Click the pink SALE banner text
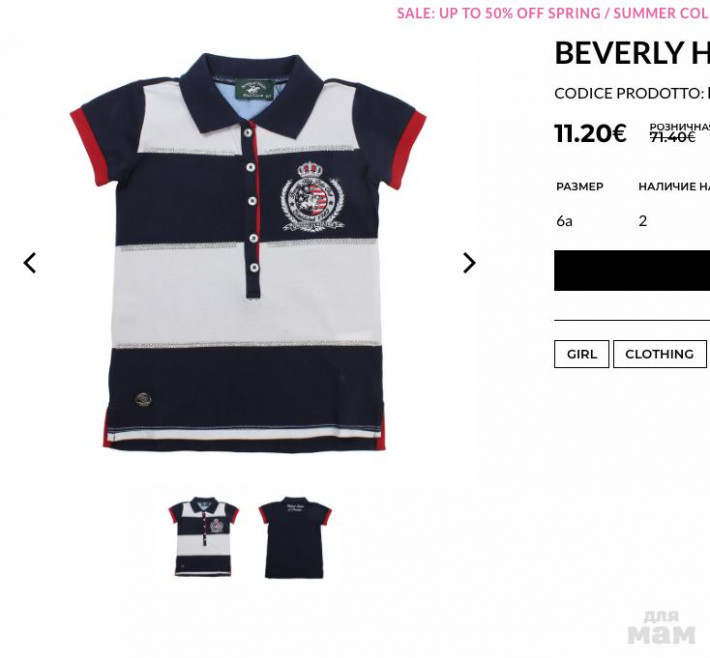 (553, 14)
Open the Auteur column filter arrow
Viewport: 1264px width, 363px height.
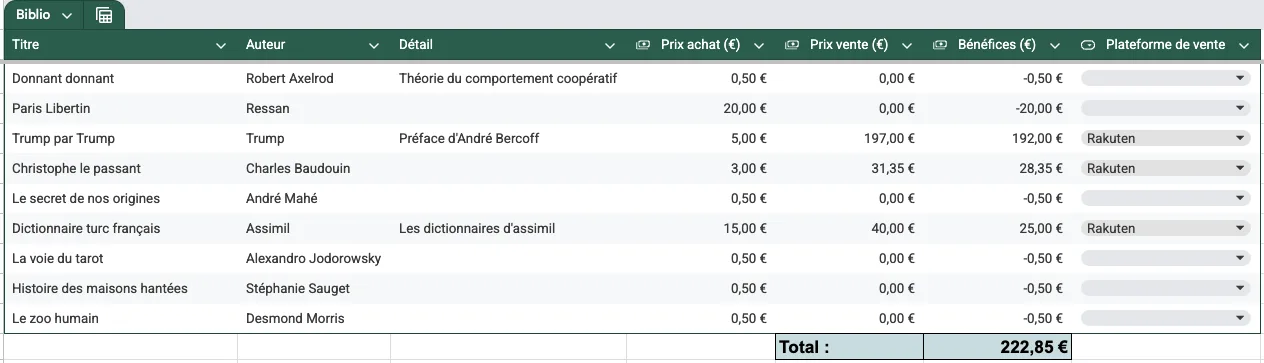point(374,45)
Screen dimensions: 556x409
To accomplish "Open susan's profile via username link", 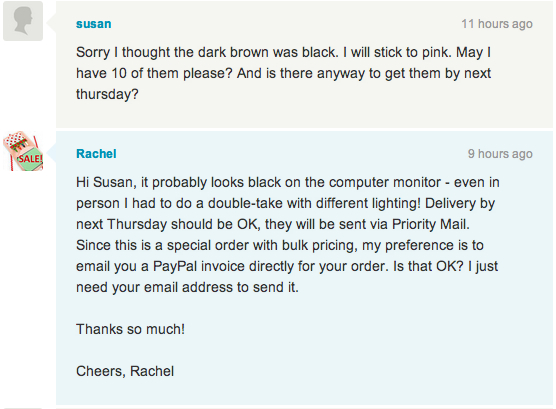I will coord(94,24).
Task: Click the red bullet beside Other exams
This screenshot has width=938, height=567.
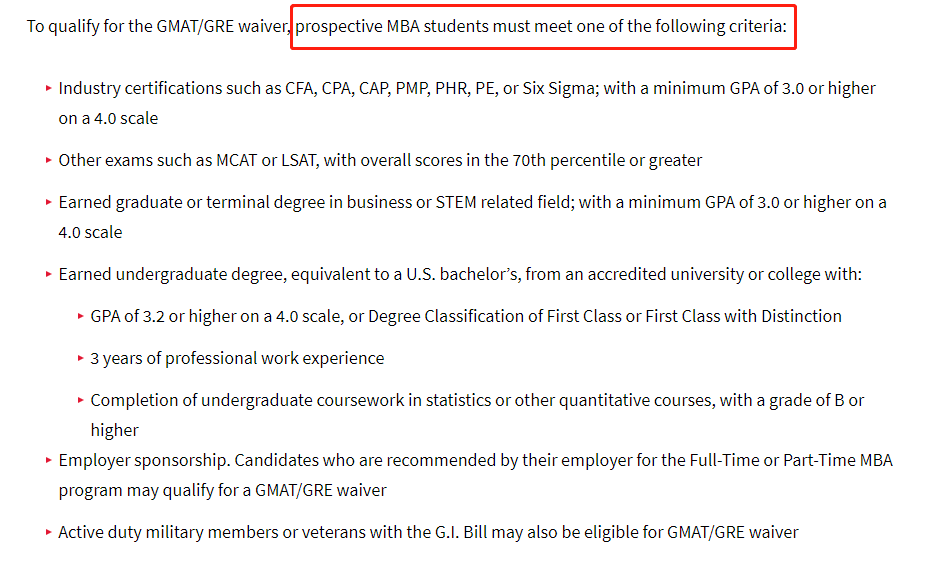Action: pos(48,160)

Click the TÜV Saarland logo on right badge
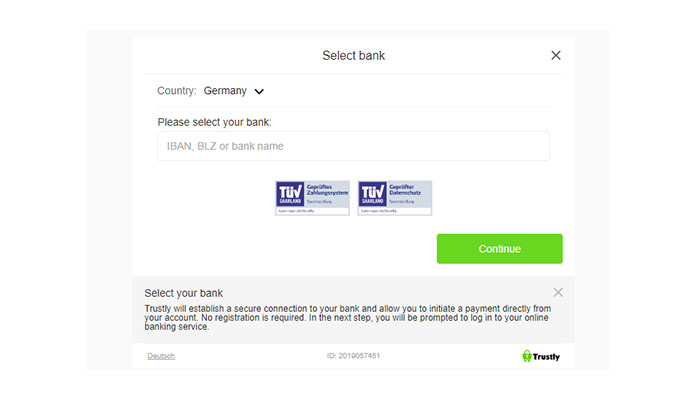(x=373, y=194)
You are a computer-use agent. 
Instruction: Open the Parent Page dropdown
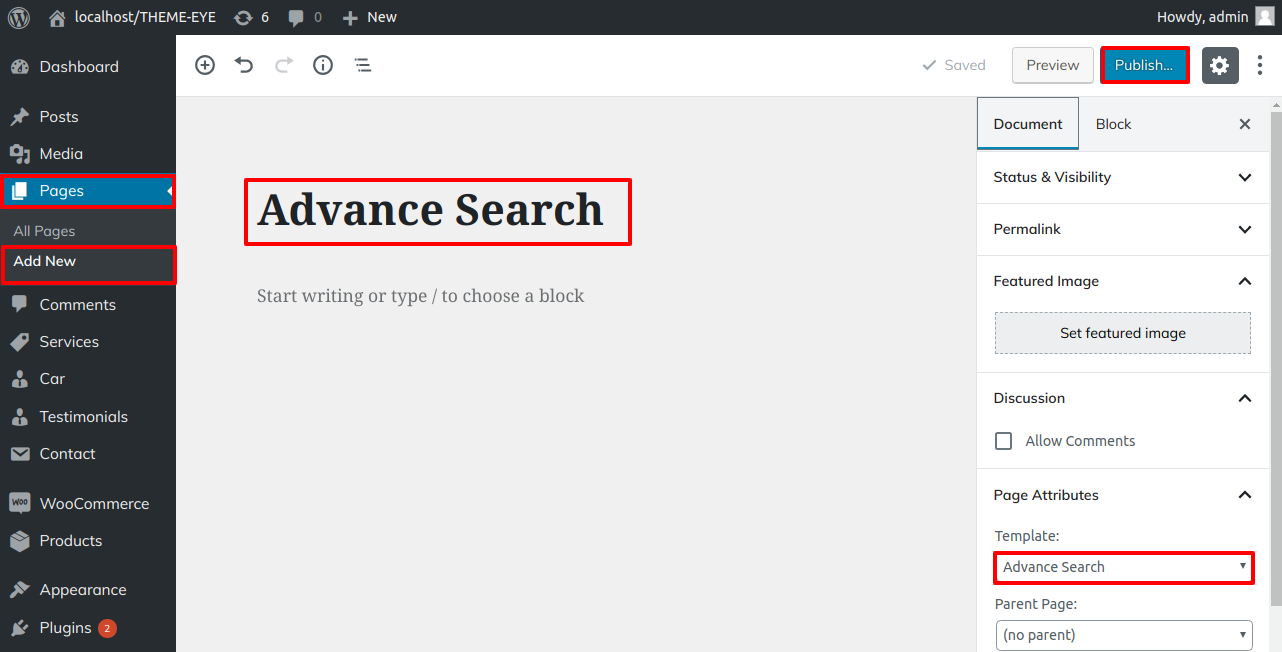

::::::::

__About this exercise__
Your answer must be the lines from the line containing "Task: Click the red bullet beside Other exams" through the final line of the data, written out exactly, both ends included and pictures left out.

__Output of the exercise__
Task: Click the red bullet beside Other exams
This screenshot has width=938, height=567.
Action: pos(48,160)

Click the TÜV Saarland logo on right badge
(x=373, y=194)
You are a computer-use agent. 
Instruction: Open the Parent Page dropdown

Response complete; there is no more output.